Parafraseando o Francisco Louçã nos seus comentários a propósito dos vinte anos do Bloco de Esquerda, não creio que haja entre o que escrevem e dizem as novas congressistas americanas algo que seja mais interessante ou esclarecedor do que aquilo que podemos ler ou escutar diariamente entre nós por parte de Catarina Martins.

3. Os trabalhadores que regressam ao léxico

Richard Ojeda foi mantido na obscuridade pela nossa comunicação social, e aparentemente com boas razões, porque acabou por anunciar a desistência da corrida presidencial, depois de ter perdido a corrida para o Congresso no coração da velha indústria mineira da Virgínia Ocidental que a elite democrática tinha há muito abandonado e entregue aos cuidados dos Republicanos.

Richard Ojeda apenas foi visto com algum interesse por ter ousado desafiar o núcleo duro laboral apoiante de Trump. Registou uma grande subida de votação para os democratas, subida que não chegou no entanto para vencer. Resolveu então demitir-se do Congresso estadual para se lançar nas presidenciais, mas foi uma aposta de curta duração porque cedo percebeu que não iria lá chegar.

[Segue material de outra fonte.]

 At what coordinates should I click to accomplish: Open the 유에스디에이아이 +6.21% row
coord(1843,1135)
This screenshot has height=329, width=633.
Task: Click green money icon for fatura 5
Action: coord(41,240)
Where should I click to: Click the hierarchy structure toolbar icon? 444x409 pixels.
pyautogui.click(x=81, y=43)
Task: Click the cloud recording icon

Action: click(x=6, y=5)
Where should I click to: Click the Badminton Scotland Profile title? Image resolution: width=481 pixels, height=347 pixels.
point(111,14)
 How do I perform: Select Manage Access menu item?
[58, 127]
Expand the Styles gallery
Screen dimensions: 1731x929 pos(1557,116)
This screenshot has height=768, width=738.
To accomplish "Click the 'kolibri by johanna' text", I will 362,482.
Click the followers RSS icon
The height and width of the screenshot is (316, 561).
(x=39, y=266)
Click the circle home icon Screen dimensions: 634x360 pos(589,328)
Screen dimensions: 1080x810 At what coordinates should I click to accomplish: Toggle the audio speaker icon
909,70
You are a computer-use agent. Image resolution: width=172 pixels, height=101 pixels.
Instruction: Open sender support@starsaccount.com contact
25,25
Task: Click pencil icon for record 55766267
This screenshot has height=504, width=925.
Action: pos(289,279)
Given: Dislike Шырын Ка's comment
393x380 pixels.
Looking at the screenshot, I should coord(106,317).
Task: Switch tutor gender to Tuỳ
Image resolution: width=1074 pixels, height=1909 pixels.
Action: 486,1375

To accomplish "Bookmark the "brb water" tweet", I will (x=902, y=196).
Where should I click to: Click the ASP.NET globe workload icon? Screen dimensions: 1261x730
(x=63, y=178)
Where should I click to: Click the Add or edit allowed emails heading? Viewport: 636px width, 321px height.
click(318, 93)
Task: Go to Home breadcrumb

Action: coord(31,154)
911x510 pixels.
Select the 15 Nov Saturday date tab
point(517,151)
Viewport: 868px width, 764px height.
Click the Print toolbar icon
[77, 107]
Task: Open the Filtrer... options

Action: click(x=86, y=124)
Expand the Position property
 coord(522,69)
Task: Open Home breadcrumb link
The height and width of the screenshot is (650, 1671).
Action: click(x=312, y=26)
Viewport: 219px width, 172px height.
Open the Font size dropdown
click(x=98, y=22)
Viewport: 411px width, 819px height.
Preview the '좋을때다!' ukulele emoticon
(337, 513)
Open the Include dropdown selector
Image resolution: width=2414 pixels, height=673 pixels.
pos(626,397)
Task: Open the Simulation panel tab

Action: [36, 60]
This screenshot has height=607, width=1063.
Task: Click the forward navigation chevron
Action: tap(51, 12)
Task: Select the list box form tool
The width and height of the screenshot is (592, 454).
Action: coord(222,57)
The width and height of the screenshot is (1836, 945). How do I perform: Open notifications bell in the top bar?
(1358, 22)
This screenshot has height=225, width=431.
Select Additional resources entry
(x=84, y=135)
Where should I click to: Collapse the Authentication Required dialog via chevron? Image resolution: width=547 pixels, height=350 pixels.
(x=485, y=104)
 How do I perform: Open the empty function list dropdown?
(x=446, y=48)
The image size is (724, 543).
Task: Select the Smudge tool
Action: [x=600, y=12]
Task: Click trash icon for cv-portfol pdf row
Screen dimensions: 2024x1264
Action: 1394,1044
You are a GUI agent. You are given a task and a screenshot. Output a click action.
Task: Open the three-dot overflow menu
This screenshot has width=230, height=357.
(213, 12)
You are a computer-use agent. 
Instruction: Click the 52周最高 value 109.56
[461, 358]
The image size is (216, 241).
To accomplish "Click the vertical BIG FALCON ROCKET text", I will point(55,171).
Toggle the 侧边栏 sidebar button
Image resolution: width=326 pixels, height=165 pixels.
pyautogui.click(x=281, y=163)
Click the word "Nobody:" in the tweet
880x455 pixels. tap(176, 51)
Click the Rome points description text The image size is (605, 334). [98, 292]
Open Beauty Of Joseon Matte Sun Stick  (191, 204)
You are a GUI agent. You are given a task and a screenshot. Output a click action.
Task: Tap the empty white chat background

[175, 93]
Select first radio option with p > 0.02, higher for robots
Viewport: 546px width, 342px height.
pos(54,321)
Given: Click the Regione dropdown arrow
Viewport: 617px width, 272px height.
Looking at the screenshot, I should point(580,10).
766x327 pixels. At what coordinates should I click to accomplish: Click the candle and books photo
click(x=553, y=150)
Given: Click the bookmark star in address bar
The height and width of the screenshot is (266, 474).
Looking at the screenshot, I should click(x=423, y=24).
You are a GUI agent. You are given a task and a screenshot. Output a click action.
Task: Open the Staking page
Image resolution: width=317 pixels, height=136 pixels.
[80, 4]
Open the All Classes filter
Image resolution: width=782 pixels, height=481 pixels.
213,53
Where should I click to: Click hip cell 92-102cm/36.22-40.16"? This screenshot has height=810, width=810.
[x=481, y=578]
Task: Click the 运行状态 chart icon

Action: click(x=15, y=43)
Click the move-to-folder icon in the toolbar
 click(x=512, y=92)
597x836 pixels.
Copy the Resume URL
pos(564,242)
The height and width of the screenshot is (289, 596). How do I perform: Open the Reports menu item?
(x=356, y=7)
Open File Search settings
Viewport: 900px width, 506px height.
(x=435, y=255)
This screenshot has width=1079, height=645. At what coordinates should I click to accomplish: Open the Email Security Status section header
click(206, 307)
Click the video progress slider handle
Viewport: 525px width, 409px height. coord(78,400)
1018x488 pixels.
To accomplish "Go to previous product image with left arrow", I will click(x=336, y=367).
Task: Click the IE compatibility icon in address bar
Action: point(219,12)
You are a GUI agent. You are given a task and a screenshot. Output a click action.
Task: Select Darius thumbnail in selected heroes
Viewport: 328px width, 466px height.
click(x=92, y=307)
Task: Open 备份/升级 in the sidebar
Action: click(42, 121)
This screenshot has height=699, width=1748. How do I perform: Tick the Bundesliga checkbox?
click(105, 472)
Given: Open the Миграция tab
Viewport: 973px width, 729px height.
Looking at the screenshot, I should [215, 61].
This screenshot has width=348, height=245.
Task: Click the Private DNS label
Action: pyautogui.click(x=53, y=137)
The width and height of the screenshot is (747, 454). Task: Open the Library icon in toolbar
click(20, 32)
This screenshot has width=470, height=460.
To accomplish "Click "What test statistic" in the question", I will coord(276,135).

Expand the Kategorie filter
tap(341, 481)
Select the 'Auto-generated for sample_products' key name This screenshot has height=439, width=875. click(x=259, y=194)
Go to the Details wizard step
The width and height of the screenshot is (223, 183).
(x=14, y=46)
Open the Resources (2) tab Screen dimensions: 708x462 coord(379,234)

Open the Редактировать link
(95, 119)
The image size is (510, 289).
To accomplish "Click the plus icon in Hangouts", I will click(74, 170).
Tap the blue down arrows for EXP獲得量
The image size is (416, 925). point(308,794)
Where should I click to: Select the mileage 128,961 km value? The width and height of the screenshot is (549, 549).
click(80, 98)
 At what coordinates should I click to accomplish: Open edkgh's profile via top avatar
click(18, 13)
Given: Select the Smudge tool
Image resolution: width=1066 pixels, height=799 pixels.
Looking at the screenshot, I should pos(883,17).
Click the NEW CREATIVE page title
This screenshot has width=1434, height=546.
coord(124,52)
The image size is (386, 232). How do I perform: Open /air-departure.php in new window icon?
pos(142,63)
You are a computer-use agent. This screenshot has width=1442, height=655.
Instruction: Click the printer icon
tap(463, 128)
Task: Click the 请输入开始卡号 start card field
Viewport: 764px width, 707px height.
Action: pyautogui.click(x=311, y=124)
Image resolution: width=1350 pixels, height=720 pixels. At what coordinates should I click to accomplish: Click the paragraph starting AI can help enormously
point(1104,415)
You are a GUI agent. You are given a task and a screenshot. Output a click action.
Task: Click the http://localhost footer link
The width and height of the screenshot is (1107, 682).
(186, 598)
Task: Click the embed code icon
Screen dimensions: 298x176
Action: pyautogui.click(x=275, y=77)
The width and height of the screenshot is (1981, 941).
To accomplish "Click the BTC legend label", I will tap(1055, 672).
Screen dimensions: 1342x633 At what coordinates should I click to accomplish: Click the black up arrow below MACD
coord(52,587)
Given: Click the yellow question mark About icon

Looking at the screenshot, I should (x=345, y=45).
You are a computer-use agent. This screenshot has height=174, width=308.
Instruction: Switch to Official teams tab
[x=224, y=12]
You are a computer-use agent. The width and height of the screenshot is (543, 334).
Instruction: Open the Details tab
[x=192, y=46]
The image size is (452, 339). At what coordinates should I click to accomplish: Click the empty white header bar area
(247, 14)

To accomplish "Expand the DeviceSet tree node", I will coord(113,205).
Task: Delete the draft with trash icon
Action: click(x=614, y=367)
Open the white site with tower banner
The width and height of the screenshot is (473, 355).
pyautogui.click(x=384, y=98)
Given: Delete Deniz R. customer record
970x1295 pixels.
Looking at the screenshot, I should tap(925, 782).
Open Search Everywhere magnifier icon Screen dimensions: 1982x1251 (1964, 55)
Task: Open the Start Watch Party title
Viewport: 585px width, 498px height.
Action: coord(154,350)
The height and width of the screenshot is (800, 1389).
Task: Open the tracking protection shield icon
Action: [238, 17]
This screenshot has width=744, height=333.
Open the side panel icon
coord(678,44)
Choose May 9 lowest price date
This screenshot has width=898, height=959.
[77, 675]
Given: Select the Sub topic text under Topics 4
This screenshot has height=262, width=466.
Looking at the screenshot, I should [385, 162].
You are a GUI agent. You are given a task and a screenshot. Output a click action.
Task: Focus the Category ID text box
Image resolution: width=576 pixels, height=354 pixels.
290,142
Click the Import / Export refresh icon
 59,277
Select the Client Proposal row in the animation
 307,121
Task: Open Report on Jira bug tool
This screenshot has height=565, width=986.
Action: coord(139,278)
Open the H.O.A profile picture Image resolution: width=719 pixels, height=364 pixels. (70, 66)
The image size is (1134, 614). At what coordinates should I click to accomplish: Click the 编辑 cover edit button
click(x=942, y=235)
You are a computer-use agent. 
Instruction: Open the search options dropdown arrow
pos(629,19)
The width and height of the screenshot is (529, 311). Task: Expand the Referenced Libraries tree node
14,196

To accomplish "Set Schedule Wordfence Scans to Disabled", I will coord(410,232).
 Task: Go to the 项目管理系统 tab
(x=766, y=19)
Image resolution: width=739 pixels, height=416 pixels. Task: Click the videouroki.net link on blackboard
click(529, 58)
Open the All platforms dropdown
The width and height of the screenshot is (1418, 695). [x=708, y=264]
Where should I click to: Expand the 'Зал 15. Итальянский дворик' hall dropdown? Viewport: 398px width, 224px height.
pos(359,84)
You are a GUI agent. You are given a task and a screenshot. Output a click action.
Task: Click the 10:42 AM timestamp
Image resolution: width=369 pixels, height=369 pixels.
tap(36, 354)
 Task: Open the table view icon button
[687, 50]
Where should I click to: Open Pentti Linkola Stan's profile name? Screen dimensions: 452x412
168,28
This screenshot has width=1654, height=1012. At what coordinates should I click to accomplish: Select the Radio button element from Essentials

Aparentemente, mais um perdedor, como diria Trump, e há sem dúvida muito em Ojeda de integridade moral que raia o quixotismo no cenário político calculista a que estamos habituados, mas creio que com ele ou com qualquer outra personagem se abriram as portas a uma esquerda que ousa falar em trabalhadores, em greves e sindicalismo, rompendo com a corrupção moral e financeira da elite convencionalmente liberal, abrindo cautelosamente para os temas do ambiente, da despenalização das drogas e sendo clara nos domínios da solidariedade social.

Depois de 24 anos como paraquedista – começou como soldado e reformou-se como major – Richard Ojeda, descendente, entre outros, de imigrantes ilegais mexicanos para a duríssima actividade da mineração do carvão em galeria, aterrou na sua terra adoptiva onde foi eleito Senador em 2016.

Apoiante da campanha de Bernie Sanders e depois de Donald Trump, como grande parte dos democratas da Virgínia Ocidental, foi o protagonista de uma intensa batalha política nas eleições de 2018 em que o presidente americano se empenhou pessoalmente contra ele.

Fez questão de recusar contribuições políticas que não fossem de sindicatos ou pessoais e abertas e utilizou uma linguagem terra a terra que lhe granjeou o epíteto de ‘populista de esquerda’ por parte da imprensa institucional americana.

Richard Ojeda demonstrou que uma esquerda que não foi seduzida pelas virtudes do Gulag nem hipnotizada pelo dinheiro, que mantém intactas as ligações populares ao seu eleitorado, nomeadamente aos trabalhadores, que entende a importância da defesa nacional e que toma para si os temas do ambiente, da despenalização controlada do consumo de drogas, dos direitos das mulheres mantendo o discurso e a atitude popular, tem um futuro em frente de si.